Commit(?) overhead

Previous Topic Next Topic
 
classic Classic list List threaded Threaded
7 messages Options
Reply | Threaded
Open this post in threaded view
|

Commit(?) overhead

Duncan Kinnear
We have a very simple table, whose DDL is as follows:

    CREATE TABLE public.next_id (
       id varchar(255) NOT NULL,
       next_value int8 NOT NULL,
       CONSTRAINT next_id_pk PRIMARY KEY (id)
    );

The table only has about 125 rows, and there are no indexes apart from the primary key constraint.

In DBeaver I am executing the following UPDATE query:

    UPDATE next_id SET next_value=next_value+1 WHERE id='Session';

If I point DBeaver to a server (localhost) running version:
   11.2 on x86_64-pc-linux-gnu, compiled by gcc (GCC) 8.2.1 20181127, 64-bit
it executes on average in about 50ms.

the EXPLAIN (ANALYSE, TIMING TRUE) of this query gives:

 Update on next_id  (cost=0.14..8.16 rows=1 width=36) (actual time=0.057..0.057 rows=0 loops=1)
   ->  Index Scan using next_id_pk on next_id  (cost=0.14..8.16 rows=1 width=36) (actual time=0.039..0.040 rows=1 loops=1)
         Index Cond: ((id)::text = 'Session'::text)
 Planning Time: 0.083 ms
 Execution Time: 0.089 ms

which is significantly less than 50ms.

Now, if I point DBeaver to a VM server on the same gigabit network switch, running version:
   9.5.3 on i386-pc-solaris2.11, compiled by cc: Sun C 5.10 SunOS_i386 Patch 142363-07 2010/12/09, 64-bit
then the same query executes in about 2-3ms

The EXPLAIN output when executing the query on this server is:

 Update on next_id  (cost=0.27..8.29 rows=1 width=36) (actual time=0.062..0.062 rows=0 loops=1)
   ->  Index Scan using next_id_pkey on next_id  (cost=0.27..8.29 rows=1 width=36) (actual time=0.025..0.026 rows=1 loops=1)
         Index Cond: ((id)::text = 'Session'::text)
 Planning time: 0.083 ms
 Execution time: 0.096 ms

which you will see is virtually identical to the slower version.

Why is the query taking so much longer on the localhost server?

Not that the localhost machine is significantly faster in other metrics (CPU, file system, etc.)

I have also tried the query on another server on the same network switch running version:
   10.5 on x86_64-pc-linux-gnu, compiled by gcc (GCC) 8.2.0, 64-bit
and the timings are very similar to those for 'localhost'. That is, approx 50ms on average.

Now, if I run the following FOR LOOP query:

    do $$
    begin
        for i in 1..10000 loop
            update NEXT_ID set next_value=next_value+1 where id='Session';
        end loop;
    end;
    $$;

Then this completes in about the same time on ALL of the servers - approximately 1.7s - which makes sense as 10,000 times the above plan/execute times is approx 1.7s.

So, to me this feels like some kind of COMMIT overhead of approx 50ms that the version 10 and version 11 servers are experiencing.

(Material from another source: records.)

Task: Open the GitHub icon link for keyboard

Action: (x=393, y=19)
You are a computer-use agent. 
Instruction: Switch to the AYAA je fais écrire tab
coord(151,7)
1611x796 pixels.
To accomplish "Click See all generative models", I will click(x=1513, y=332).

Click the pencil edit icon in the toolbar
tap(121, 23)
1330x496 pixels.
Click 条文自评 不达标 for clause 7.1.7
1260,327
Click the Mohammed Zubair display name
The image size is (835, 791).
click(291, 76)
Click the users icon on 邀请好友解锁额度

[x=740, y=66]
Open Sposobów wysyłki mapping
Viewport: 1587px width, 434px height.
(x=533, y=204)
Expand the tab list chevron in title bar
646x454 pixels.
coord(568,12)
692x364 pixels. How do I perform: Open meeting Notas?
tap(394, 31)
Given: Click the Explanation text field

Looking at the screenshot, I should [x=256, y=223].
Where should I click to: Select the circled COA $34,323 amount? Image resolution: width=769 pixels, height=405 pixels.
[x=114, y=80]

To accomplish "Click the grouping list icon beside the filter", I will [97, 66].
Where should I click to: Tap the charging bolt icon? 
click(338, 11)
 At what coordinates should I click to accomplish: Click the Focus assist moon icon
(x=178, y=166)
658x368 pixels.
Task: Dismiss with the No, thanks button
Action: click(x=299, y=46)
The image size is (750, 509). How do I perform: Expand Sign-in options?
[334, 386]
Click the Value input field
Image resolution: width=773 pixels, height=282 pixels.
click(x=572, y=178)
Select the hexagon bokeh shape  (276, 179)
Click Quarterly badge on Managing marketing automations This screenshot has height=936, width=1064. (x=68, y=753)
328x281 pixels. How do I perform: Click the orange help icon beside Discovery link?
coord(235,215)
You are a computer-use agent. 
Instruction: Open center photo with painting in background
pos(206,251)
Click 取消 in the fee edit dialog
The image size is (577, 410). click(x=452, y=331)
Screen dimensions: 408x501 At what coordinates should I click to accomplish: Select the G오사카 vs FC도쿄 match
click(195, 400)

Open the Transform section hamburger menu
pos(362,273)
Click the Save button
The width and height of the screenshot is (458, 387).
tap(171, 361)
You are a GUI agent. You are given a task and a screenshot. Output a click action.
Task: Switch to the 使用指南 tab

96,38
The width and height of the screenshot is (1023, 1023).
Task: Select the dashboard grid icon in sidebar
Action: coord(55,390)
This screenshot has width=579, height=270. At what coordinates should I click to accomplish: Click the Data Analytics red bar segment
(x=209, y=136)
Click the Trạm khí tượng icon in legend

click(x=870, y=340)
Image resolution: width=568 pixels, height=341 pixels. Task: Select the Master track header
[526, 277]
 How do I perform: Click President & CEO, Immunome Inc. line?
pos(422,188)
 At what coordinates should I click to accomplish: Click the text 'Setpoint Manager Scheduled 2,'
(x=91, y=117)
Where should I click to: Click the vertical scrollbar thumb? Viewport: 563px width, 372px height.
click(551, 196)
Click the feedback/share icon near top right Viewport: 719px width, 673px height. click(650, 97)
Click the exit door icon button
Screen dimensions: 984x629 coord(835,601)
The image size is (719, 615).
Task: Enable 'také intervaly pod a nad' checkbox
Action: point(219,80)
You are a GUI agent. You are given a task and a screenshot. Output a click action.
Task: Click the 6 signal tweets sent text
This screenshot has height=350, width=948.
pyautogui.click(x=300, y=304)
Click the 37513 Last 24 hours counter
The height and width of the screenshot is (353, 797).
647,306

But I have no idea where to look to try and find where this time is being spent.

Note that the schemas of the databases on the 3 servers involved are virtually identical. The schema for this table is exactly the same.

Hoping that someone can give me an idea about where to go looking.


Regards,

Duncan Kinnear
       
Floor 1, 100 McLeod St, Hastings 4120, New Zealand
PO Box 2006, Hastings 4153, New Zealand
P: +64 6 871 5700 F: +64 6 871 5709 E: [hidden email]


Reply | Threaded
Open this post in threaded view
|

Re: Commit(?) overhead

Jeff Janes
On Thu, Apr 4, 2019 at 3:42 AM Duncan Kinnear <[hidden email]> wrote:

the EXPLAIN (ANALYSE, TIMING TRUE) of this query gives:

 Update on next_id  (cost=0.14..8.16 rows=1 width=36) (actual time=0.057..0.057 rows=0 loops=1)
   ->  Index Scan using next_id_pk on next_id  (cost=0.14..8.16 rows=1 width=36) (actual time=0.039..0.040 rows=1 loops=1)
         Index Cond: ((id)::text = 'Session'::text)
 Planning Time: 0.083 ms
 Execution Time: 0.089 ms

which is significantly less than 50ms.

The EXPLAIN ANALYZE doesn't include the time needed to fsync the transaction logs.  It measures only the update itself, not the implicit commit at the end.  DBeaver is seeing the fsync-inclusive time.  50ms is pretty long, but some file systems and OSes seem to be pretty inefficient at this and take several disk revolutions to get the data down.
 

Now, if I point DBeaver to a VM server on the same gigabit network switch, running version:
   9.5.3 on i386-pc-solaris2.11, compiled by cc: Sun C 5.10 SunOS_i386 Patch 142363-07 2010/12/09, 64-bit
then the same query executes in about 2-3ms

That machine probably has hardware to do a fast fsync, has fsync turned off, or is lying about the safety of its data.

Cheers,

Jeff
Reply | Threaded
Open this post in threaded view
|

Re: Commit(?) overhead

Duncan Kinnear
----- On 5 Apr, 2019, at 4:14 AM, Jeff Janes <[hidden email]> wrote:

> On Thu, Apr 4, 2019 at 3:42 AM Duncan Kinnear < [
> mailto:[hidden email] | [hidden email] ] > wrote:

>> the EXPLAIN (ANALYSE, TIMING TRUE) of this query gives:

>> Update on next_id (cost=0.14..8.16 rows=1 width=36) (actual time=0.057..0.057
>> rows=0 loops=1)
>> -> Index Scan using next_id_pk on next_id (cost=0.14..8.16 rows=1 width=36)
>> (actual time=0.039..0.040 rows=1 loops=1)
>> Index Cond: ((id)::text = 'Session'::text)
>> Planning Time: 0.083 ms
>> Execution Time: 0.089 ms

>> which is significantly less than 50ms.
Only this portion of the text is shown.